すれ違い
音の再生魔石はポケットに入る大きさで、様々な音楽がきけます。
(リンゴのマークはついてません。)
私が石化から戻って以来、赤毛がすっかり無能になってしまっている。
弟の事が気になるのか、私が甘くし過ぎたのか?
比べたら男としても、冒険者としても仲間の方が優れている。
ただ残念なことに、仲間と縒りを戻すことは難しい。
赤毛に仲間の勘の鋭さの半分でもあれば……と思う。
話し合いでも私の顔ばかり見ていて、的外れな質問までした。
私自身、危機的状況への苛立ちが少し漏れているかもしれない。
「追い詰められても、冷静に。

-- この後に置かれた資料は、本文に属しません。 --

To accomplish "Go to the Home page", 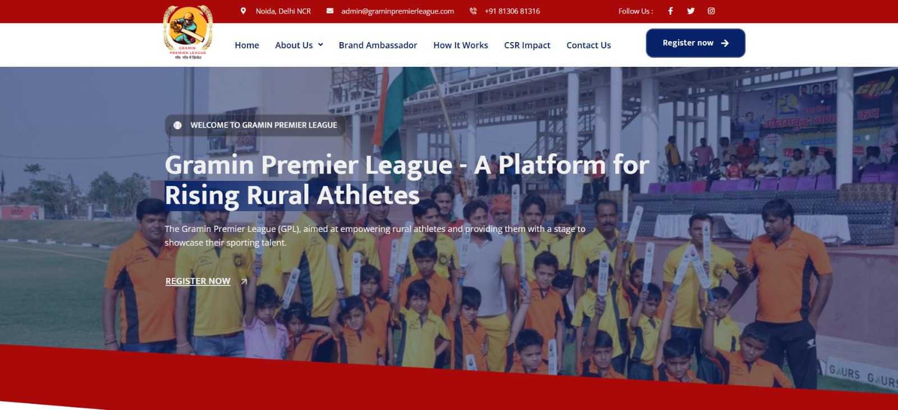I will (x=247, y=45).
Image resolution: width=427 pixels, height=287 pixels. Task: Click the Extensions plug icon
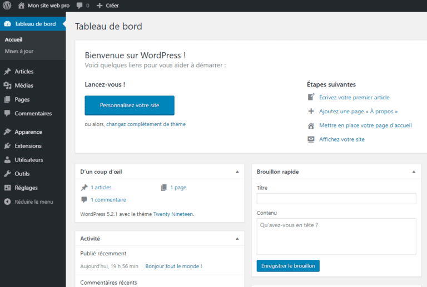tap(7, 146)
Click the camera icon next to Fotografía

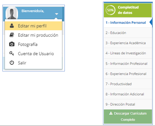pos(12,44)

」
私の養父の言葉だ。
私の養父はハイエルフで犯罪者。
エルフ法のもっとも重い刑罰、[剥奪の刑]を受けた白いダークエルフ。
エルフ法はエルフに対する死刑を廃止している。
通常は耳に切り込みを入れて追放が一番重い罰。
剥奪の刑はエルフ権を剥奪し、死刑を可能にする罰。
「追い詰められても……」は、処刑前に大魔法で悠々と脱出してきて吐いた言葉。
その罪の原因となったのは大魔法書[妖魔の書]。
学問の神の禁書図書館に封じられていたものを盗み出し、研究していたのが発覚してしまった。

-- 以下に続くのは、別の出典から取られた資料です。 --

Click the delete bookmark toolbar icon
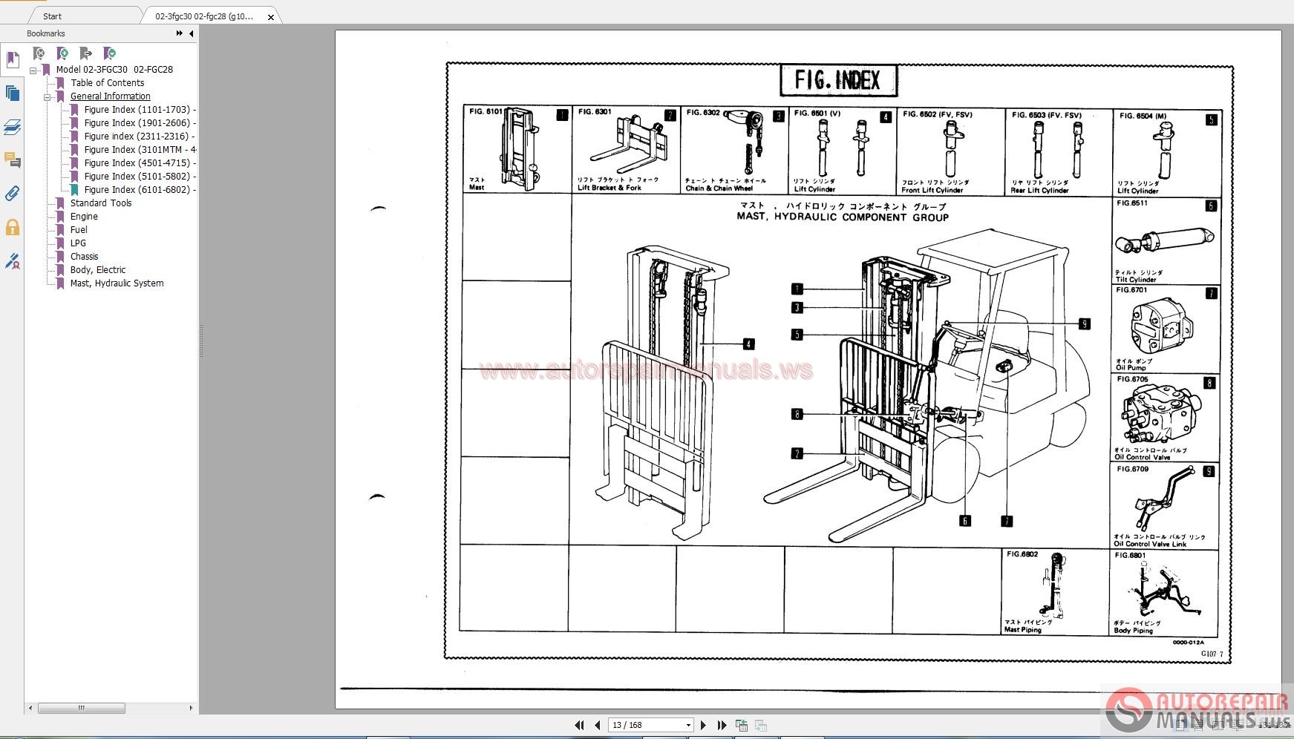 tap(39, 53)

[妖魔の書]が盗まれた日、図書館内の全員が殺害された記録が人間には残っているという。
(殺害したのは魔族の仕業になっている。)
魔術も、初めての夜も、生き延びる術も、養父に全てを教わった。
人間でも、エルフでもない、哀れな生き物の私には過ぎた養父。
魔女の家が見えてきた。
[状況確認と解析](使1残6)
簡易ウッドゴーレム
能力(魔0聖0)
待機中。
偽装魔術もなく、魔女の家の入口に小型のウッドゴーレムが立っている。
近づくと問答無用で攻撃してきたが、仲間と赤毛であっさり破壊出来た。
外から呼びかけても返事はない。
魔女が留守にしているなら千載一遇の好機。
魔女の家に潜入する。
ラボがなければ村でよくあるただの家。
ラボには禿頭の石像、大地母神の経典、壺に入ったワインの残り、旧魔王軍の軍服。
リュートやバラライカの楽器に音の再生魔石、古い魔王軍の戦術教本。
「大地母神よ石化を癒やし給え」[使5 残3 ]
禿頭が石像から人間に戻る。
「ありがとうございますレイカさま。」
「怪我も治すよ。大地母神よ怪我を癒やし給え」[使1残2 ]
転生者は神官として様になってきている。
「大丈夫かデグ」
赤毛が気遣わしげに訊く。
違う。
今は見てわかる事を訊く時じゃない。
「メデューサはどうした?どのくらいで戻るかわかるか?」
仲間が問いただす。
仲間に比べて赤毛の緊迫感のなさにうんざりする。
「ミモザは村に。」
禿頭が答えた。
「洞窟に戻り婆さんを回収する。レイカには幸運の神の加護もあるのかミケ?」
今度また解析をかけても良いかも知れない。
禿頭を気遣う赤毛を眺めながらそう思った。
エルフ権はエルフに産まれたものに、与えたられた権利。
と、エルフ法は言いますが、ダークエルフのエルフ権は認めていません。
ダークエルフの方がエルフに寛容だったりします。
私の黒歴史がまた1ページ。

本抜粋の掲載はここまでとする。